Counteraction measures
The arsenal of smart card protection tools is very diverse today. Destructive methods of opening can be resisted by capacitive sensors or optical sensors under a light-proof shell (which mallards have long learned to avoid). Or "special glue" - a coating for chips that is not only opaque and has conductivity, but also reliably resists attempts to destroy it, usually destroying the silicon layer under it. Such coatings belong to the US federal standard FIPS 140-1 and are widely used in the US military industry, but they cannot be called ubiquitous in everyday life.

A number of inexpensive and effective methods for countering "differential power analysis (DAP)" and "differential distortion analysis (DAI)" are known from the developments of Cryptography Research. In particular, special hardware and software methods have been developed that provide a significantly lower level of leaks of compromising information, introduction of noise into measurements, decorrelation (separation of interdependencies) of internal variables and secret parameters, as well as time-based decorrelation of cryptographic operations.
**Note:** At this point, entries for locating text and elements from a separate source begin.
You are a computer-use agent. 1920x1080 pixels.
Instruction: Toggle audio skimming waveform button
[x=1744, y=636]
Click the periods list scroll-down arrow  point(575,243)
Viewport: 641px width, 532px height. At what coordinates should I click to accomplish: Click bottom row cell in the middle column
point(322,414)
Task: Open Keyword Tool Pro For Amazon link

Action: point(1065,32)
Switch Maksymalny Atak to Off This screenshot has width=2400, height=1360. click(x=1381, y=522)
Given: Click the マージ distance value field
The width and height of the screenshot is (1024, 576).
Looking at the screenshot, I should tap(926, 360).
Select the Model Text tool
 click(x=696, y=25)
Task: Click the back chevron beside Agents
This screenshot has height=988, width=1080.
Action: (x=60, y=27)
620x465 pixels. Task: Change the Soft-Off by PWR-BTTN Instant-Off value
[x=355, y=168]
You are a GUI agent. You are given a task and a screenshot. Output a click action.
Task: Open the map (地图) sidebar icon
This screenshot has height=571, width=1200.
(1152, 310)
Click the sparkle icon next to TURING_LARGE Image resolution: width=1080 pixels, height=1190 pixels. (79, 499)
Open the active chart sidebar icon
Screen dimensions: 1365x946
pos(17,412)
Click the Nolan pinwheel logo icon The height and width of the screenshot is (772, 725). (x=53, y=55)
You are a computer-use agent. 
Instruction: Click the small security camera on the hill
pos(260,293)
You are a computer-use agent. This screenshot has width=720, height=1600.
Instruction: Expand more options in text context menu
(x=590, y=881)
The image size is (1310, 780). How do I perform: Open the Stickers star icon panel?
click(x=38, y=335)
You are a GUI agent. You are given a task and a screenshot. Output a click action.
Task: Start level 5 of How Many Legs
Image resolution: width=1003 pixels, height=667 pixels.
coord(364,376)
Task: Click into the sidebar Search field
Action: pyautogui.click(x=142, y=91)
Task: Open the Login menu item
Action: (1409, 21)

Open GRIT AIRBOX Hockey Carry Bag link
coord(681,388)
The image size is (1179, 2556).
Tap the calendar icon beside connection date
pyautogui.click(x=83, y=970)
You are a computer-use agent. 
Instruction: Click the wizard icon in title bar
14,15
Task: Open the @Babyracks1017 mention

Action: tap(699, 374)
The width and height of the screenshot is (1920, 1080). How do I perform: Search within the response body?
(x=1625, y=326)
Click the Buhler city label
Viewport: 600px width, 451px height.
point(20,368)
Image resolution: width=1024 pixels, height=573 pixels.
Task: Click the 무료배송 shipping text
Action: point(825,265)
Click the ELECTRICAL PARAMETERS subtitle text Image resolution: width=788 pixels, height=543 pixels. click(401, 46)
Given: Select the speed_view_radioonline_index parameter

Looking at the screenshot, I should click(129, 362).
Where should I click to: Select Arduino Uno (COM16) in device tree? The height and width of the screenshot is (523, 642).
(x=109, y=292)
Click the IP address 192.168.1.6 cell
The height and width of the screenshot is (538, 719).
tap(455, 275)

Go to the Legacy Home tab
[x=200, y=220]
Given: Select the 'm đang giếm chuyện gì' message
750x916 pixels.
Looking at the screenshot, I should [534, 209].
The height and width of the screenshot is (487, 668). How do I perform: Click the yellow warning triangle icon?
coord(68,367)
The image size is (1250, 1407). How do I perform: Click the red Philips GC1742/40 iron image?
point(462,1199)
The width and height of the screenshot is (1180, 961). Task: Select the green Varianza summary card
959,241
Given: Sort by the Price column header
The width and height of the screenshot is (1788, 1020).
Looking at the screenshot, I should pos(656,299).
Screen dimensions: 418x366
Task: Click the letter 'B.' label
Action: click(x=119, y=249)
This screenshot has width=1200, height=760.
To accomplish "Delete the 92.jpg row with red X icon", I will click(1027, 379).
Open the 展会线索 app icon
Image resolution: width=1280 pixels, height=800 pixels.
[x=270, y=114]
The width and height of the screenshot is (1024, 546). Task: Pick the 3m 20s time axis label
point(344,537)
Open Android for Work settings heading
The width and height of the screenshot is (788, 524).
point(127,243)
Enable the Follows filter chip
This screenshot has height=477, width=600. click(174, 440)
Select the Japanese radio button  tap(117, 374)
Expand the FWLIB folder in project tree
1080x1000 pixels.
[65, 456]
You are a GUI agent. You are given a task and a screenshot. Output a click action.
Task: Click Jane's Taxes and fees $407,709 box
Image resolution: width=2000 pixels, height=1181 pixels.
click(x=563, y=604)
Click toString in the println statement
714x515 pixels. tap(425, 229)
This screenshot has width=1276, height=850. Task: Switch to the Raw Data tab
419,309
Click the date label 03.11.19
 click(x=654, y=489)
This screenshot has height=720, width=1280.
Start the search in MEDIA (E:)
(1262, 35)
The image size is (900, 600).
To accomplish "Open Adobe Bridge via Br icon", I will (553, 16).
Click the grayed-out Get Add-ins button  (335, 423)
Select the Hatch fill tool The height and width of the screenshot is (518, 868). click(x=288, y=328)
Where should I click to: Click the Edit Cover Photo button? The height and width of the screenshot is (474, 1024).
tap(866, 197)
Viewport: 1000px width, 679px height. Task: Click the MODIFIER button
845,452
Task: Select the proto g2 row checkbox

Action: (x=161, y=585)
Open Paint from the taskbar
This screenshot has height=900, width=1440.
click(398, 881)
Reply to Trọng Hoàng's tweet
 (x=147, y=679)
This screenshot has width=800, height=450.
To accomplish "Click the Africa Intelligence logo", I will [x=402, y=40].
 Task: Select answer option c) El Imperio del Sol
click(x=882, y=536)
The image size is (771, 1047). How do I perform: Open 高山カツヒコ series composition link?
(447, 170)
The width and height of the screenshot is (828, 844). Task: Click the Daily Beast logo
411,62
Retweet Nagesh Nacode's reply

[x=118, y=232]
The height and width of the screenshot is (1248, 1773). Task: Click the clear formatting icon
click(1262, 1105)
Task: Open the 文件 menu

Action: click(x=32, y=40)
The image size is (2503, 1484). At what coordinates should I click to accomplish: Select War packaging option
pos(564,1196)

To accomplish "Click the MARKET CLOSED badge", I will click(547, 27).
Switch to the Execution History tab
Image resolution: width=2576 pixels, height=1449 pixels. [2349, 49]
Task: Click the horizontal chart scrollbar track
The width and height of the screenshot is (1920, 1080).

A significant number of new security methods have been proposed by the Louvain and Cambridge computer laboratories (www.dice.ucl.ac.be/crypto, www.cl.cam.ac.uk/Research/Security/tamper/). The essence of one of them, for example, is to replace traditional electronic circuits with a self-synchronizing "dual-rail" circuit, where logical 1s and 0s are not encoded, as usual, by high (H) and low (L) voltage pulses in a single conductor, but are represented by a pair of pulses (HL or LH) in a single conductor. two guides. In this case, the appearance of an "abnormal" pair of pulses of the form (HH) immediately becomes an alarm signal, which usually leads to a reboot of the processor.

It's one thing to read about all these methods on paper, but it's quite another to see how they actually work. According to experts, the opening picture is really impressive. And it encourages, of course, to search for new countermeasures with even greater zeal.